Alessandro - http://castellidicarte.blogspot.com/ • October 10th, 2008 at 10:35 am
He is nuts. Hopefully other European leaders know better. Not betting on it thou.
Guest • October 10th, 2008 at 10:35 am
sounds like it would be evil as well
Guest • October 10th, 2008 at 10:37 am
I don’t disagree with your comments. Anybody that thinks today, if it is the bottom, is the start of a new bull market is kidding themselves. Far too much damage has been done. All this nonsense that the retail investor is fed about stocks for the long term? The Dow is now back to its 1998 levels. If you didn’t sell (because you shouldn’t, market timing doesn’t work they tell us), you’d have had money at risk for 10 years with no return.Something big is coming from the G’s this weekend and I’m sure the pros don’t want to go into the weekend short.

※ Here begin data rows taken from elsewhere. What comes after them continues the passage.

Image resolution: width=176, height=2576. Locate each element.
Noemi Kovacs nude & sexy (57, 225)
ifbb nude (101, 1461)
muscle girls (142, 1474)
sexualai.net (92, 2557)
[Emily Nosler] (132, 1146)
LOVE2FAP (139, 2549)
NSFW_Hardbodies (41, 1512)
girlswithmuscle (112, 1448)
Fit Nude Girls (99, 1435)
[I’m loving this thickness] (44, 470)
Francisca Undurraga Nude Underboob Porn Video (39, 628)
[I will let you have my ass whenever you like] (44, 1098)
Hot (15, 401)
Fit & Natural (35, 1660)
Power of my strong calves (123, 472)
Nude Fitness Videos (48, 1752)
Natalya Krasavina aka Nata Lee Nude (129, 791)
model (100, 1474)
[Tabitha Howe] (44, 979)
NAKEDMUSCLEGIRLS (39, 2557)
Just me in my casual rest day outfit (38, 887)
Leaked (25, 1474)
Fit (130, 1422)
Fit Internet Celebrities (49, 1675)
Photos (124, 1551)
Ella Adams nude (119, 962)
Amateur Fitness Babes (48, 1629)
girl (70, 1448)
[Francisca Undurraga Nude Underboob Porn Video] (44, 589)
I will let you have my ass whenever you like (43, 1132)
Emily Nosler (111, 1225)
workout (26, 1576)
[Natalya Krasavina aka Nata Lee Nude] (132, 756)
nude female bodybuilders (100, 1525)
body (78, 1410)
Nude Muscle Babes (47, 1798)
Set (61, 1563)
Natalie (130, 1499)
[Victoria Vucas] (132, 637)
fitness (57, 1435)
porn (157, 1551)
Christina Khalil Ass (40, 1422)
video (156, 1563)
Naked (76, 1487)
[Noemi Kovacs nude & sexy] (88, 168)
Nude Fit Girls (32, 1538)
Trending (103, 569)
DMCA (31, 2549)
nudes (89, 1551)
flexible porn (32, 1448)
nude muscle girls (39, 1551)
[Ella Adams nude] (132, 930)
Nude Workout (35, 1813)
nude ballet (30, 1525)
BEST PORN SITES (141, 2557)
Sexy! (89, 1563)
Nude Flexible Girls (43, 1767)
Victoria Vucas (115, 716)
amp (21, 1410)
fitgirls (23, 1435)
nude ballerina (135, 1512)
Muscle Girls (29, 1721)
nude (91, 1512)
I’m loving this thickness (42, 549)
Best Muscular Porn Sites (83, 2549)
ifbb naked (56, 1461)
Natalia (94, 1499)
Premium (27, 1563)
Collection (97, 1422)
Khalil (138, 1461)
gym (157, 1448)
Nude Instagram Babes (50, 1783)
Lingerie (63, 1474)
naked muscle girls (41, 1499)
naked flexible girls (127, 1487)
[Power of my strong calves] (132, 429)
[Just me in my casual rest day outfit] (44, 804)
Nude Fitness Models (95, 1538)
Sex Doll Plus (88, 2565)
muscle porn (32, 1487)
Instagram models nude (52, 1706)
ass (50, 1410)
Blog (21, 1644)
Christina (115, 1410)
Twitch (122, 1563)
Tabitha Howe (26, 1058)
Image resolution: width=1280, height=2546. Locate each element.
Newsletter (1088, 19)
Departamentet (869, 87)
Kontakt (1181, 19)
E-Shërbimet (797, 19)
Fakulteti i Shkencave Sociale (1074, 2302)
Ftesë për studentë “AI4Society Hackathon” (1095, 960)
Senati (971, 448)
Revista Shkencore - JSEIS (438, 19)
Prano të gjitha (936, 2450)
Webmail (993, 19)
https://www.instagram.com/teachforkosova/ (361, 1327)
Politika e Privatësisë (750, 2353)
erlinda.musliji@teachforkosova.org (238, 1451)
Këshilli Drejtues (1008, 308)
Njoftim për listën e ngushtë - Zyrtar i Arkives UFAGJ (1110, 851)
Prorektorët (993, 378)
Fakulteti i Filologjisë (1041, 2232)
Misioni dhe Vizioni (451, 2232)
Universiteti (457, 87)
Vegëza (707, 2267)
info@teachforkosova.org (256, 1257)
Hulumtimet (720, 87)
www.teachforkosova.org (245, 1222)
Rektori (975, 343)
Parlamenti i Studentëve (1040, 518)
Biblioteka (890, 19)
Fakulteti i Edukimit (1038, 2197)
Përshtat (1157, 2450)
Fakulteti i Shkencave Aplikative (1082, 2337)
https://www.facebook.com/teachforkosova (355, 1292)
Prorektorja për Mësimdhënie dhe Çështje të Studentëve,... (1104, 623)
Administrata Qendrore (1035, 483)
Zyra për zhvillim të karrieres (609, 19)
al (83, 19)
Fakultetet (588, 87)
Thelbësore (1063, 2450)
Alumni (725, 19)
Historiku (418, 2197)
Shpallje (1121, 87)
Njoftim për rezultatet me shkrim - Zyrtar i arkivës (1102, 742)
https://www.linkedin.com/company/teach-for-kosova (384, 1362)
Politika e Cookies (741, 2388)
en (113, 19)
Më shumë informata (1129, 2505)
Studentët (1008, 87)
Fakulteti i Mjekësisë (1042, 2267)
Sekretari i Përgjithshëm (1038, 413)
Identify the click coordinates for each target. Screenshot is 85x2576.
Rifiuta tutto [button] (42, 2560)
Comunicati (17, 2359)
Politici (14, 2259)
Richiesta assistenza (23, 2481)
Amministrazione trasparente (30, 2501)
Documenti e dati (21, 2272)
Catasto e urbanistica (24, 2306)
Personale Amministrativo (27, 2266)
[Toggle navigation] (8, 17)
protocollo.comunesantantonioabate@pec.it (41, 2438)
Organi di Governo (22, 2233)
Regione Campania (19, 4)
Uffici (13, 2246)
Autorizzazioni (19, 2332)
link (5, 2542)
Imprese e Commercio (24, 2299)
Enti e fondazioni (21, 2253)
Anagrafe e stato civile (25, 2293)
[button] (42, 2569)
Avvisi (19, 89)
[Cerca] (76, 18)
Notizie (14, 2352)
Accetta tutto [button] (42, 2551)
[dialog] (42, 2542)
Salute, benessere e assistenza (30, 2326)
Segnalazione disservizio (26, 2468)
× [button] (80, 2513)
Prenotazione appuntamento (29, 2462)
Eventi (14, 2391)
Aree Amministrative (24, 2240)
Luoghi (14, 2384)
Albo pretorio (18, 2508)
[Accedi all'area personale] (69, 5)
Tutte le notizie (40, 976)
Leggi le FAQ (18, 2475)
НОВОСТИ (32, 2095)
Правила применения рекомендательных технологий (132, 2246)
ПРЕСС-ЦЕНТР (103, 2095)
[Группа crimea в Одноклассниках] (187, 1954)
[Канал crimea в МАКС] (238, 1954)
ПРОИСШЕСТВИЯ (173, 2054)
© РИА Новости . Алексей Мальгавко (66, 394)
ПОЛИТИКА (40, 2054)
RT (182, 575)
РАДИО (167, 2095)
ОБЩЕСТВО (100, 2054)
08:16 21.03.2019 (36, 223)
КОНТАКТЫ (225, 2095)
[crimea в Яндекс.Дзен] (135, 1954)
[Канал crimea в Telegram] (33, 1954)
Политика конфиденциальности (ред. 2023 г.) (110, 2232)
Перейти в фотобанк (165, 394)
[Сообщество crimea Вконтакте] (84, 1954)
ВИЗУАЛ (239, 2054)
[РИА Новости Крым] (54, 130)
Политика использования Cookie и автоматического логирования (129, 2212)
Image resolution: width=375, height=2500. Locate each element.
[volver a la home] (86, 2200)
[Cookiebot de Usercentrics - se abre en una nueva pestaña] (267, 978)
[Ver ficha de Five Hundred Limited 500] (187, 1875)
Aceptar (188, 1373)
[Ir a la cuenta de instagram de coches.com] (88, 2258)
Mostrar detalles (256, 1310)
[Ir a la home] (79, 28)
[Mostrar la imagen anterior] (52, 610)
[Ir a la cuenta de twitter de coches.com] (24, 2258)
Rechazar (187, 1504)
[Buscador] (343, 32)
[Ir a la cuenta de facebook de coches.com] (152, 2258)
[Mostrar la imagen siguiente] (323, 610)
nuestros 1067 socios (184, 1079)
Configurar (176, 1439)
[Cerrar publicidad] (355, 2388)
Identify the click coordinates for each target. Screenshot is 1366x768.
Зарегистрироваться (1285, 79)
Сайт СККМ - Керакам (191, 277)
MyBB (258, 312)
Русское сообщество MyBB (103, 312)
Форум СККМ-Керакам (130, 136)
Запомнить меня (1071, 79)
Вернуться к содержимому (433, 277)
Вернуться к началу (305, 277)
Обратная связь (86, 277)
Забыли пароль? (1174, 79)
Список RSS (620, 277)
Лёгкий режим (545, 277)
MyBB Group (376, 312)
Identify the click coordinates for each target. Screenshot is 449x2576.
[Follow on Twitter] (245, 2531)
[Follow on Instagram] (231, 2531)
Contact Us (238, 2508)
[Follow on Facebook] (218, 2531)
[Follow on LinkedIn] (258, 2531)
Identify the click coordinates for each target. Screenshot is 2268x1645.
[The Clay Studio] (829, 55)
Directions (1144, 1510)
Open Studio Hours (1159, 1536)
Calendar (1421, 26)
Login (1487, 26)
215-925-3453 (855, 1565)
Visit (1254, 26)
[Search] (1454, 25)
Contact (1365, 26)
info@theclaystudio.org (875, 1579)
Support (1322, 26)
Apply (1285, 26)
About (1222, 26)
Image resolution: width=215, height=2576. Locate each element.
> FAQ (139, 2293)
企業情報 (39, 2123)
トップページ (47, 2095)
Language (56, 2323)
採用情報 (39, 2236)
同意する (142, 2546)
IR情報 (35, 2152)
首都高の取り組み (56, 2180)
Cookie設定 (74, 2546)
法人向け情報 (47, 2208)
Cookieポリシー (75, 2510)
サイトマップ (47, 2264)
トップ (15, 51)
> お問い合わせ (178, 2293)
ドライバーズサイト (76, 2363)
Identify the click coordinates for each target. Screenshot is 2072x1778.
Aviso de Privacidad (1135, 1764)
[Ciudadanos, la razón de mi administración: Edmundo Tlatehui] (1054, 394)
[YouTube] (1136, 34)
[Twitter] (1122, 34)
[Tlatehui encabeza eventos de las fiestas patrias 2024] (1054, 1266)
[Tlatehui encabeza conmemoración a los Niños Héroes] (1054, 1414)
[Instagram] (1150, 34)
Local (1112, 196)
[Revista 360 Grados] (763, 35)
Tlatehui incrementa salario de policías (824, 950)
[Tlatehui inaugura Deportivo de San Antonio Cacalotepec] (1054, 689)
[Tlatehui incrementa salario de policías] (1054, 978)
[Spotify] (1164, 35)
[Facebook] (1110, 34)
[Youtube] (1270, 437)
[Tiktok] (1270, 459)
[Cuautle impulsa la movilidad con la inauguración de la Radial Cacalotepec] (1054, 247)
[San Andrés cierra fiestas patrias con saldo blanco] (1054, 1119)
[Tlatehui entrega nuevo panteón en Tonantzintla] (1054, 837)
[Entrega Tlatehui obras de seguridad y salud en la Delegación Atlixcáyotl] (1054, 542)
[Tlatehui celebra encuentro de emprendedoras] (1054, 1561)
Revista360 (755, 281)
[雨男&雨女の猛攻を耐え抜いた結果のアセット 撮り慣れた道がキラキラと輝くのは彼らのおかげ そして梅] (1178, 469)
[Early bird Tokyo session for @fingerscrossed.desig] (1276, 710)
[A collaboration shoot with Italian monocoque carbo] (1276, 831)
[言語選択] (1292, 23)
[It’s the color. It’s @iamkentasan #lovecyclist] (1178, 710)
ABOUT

Guest • October 10th, 2008 at 10:38 am
Well … just how comfortable do you feel about the idea of letting the world’s political leaders re-write the rules of global finance? It seems a bit like putting the Girl Scouts in charge of the brain surgery unit at your local hospital. But I wouldn’t be surprised if they do shut down the global markets today.PeteCA
Guest • October 10th, 2008 at 10:40 am
Actually a lot of the big dogs were getting out yesterday – the burst to even after the intitial plunge this morning can also be attributed to the shorts – don’t hold your breath that they will save the day – the smart ones are out and are burying their gold – Only a resident of Vegas would go into this weekend long
Alessandro - http://castellidicarte.blogspot.com/ • October 10th, 2008 at 10:41 am
He even say not to sell specific stocks (not hos own Mediaset, strangely), because all is well.
TA • October 10th, 2008 at 10:42 am
Rich, Miss AmericaA little help please…a few comments on what tipped us over the brink, velocity of the fall, and a likely bottom.Belated thanks for your 2-part analysis. Many bitch; few actually invest in critical thought, fewer still make that investment for the betterment of all.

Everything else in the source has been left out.